Thankfully, EMI never became an Epstein plaything; Citigroup did take control, split the asset in two, and ultimately sold the recorded‑music side to Universal Music Group and the publishing side to a consortium involving Sony and David Geffen in 2012. The private‑equity syndicate Stern alludes to in a 2011 email—“P business: Buy EMI and Warner Music and combine. Both available.”—never materialized, nor did a potential later bid involving KKR, even as a Connecticut businessman in Epstein’s orbit emails about putting “your buddy Andrew from the UK” into that syndicate. Kevin Law has since said he never bid on EMI with any group and never did a deal with Epstein; it’s unclear whether “Andrew” is Andrew Mountbatten‑Windsor or some other Andrew entirely.
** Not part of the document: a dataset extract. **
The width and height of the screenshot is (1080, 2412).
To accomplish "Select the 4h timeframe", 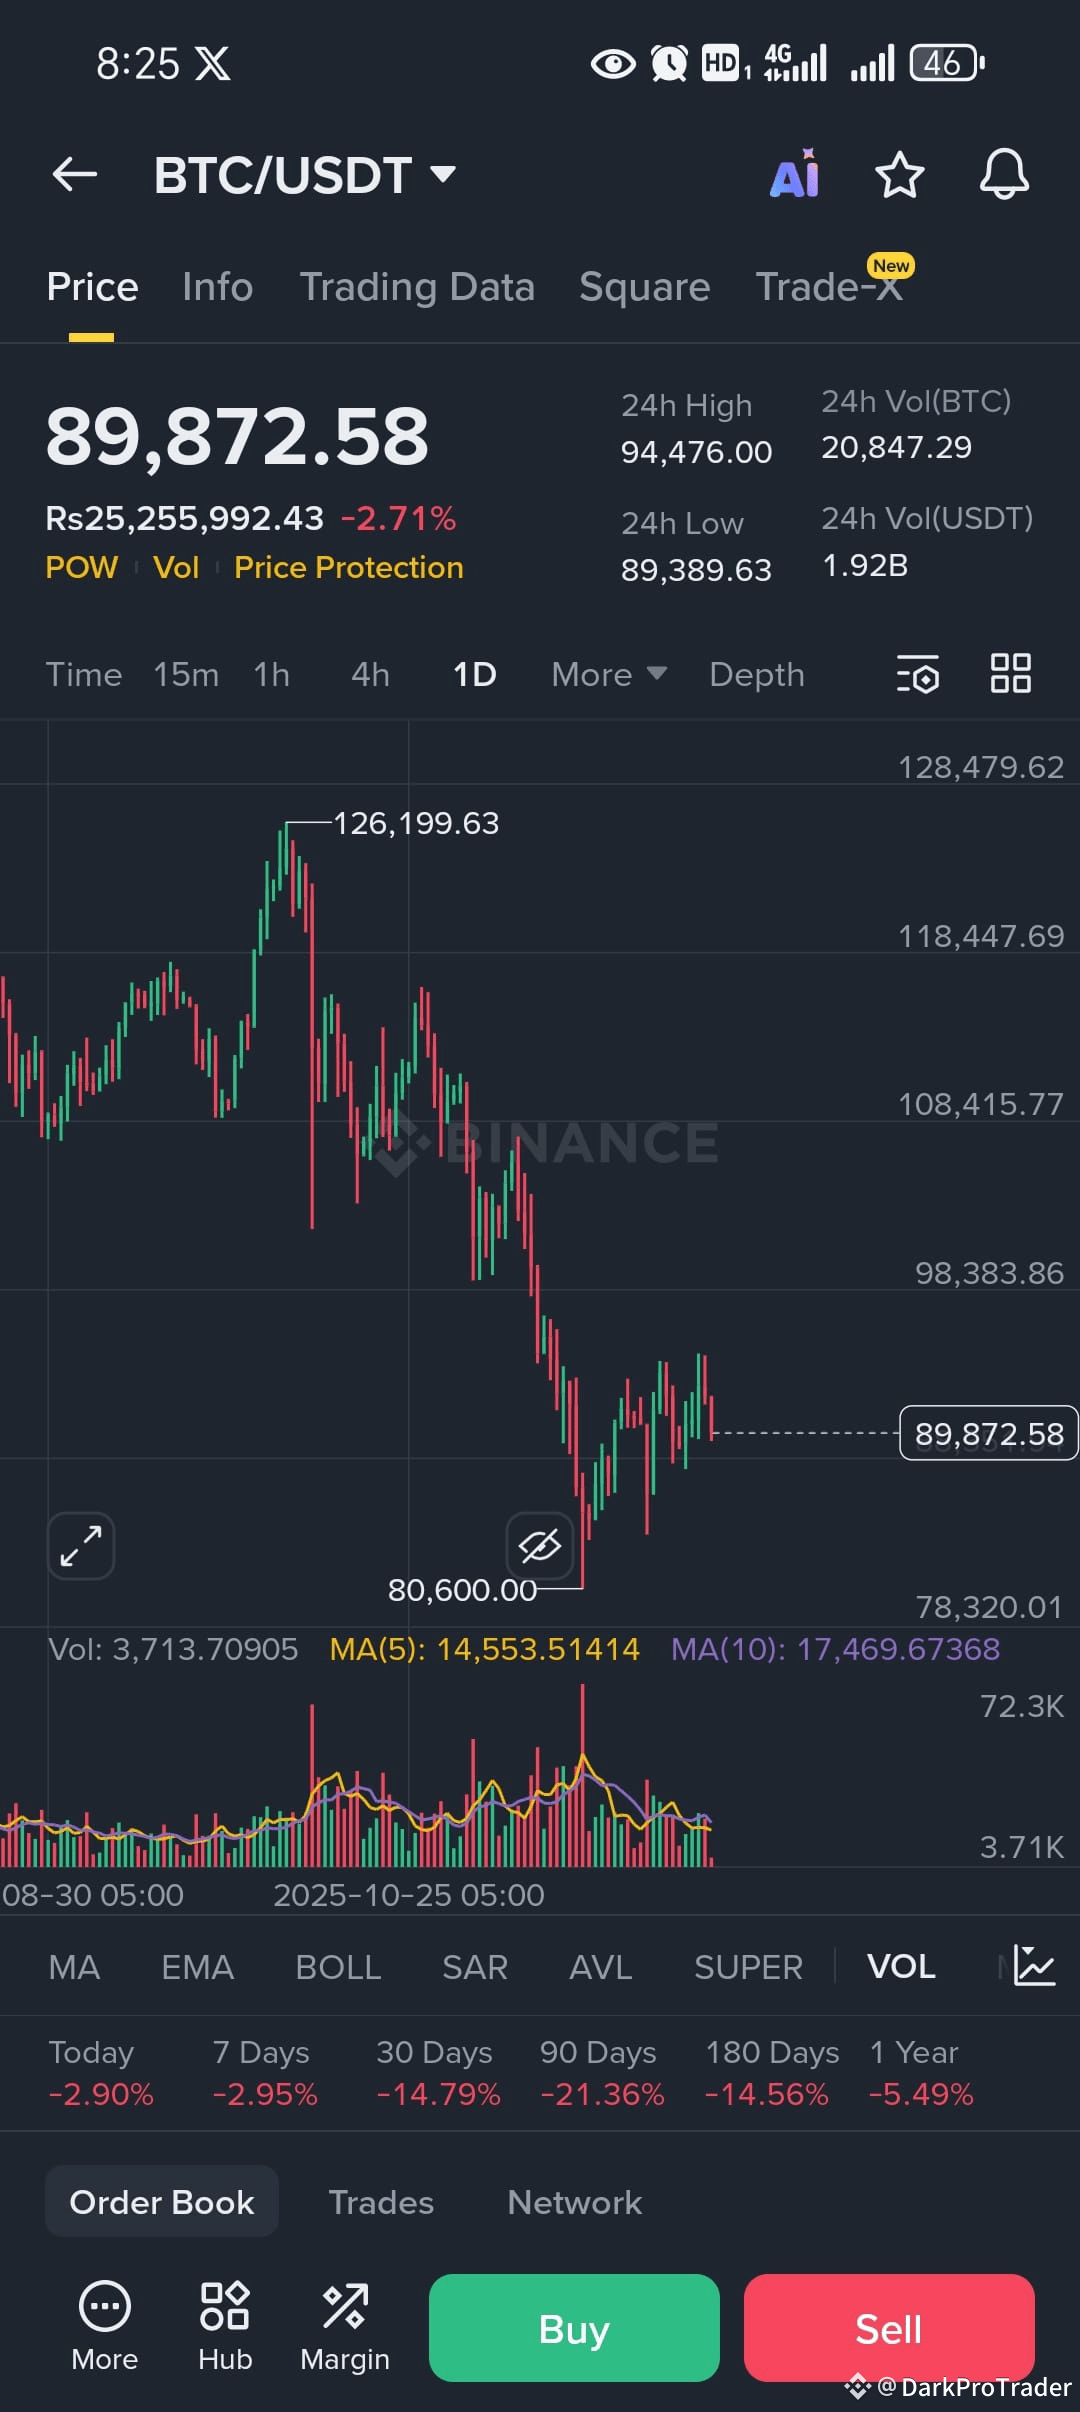I will (370, 674).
But ignoring these emails because no transaction closed misses the point. The EMI emails are about how Epstein and his class of men thought about a whole sector of the culture: as a “troubled” but potentially lucrative pipeline where owning the infrastructure also meant owning proximity to the people on stage, backstage, in the VIP lounges and modeling agencies. When Epstein tells Stern “my friend is tommy mottola former head of sony I’d like him to be brought in to fix it,” he is not suddenly becoming a turnaround artist who cares about catalogue strategy; he is trying to plug Tommy Mottola—a man whose name appears hundreds of times in the DOJ release and who exchanged emails and visits with Epstein well into the late 2010s (a revelation that prompted Jimmy Fallon to pull out of a spaghetti sauce venture with Mottola which, like, whatever)—into a distressed label that Epstein has explicitly been promised is “related to P.”
Simply appearing in the files does not, by itself, prove that Mottola or Stern or anyone else committed crimes, and nothing in the EMI threads shows a deal actually happening. What those threads do show, though, is the casual way business, politics, and sexual access get braided together. A record label is not just masters and market share; in this world, it’s also the afterparties, the castings, the fashion tie‑ins, the ability to route young women through spaces that are structurally designed to protect powerful men from scrutiny. That logic is the same logic underpinning the (ultimately unrealized) discussions in the files about acquiring model agencies and fashion‑related companies, which French prosecutors have said they suspected were used by Epstein associate Jean‑Luc Brunel to house and transport girls. It’s all the same posture: business opportunities as Trojan horses for access, industries full of young women as perks bundled into the deal.
The concern, then, is not that Epstein got his hands on EMI; obviously, he didn’t. The concern is that the mindset on display in those emails is still considered normal in rooms we never get to see, and that the only reason we know about this one is because the DOJ hit upload on 1.4 million messages tied to a man who finally became too notorious to protect. The artists playing the venues, signing the deals, and smiling through the label dinners are not the ones trading “P factor” ratings over email. But they are, of course, the ones who suffer for it.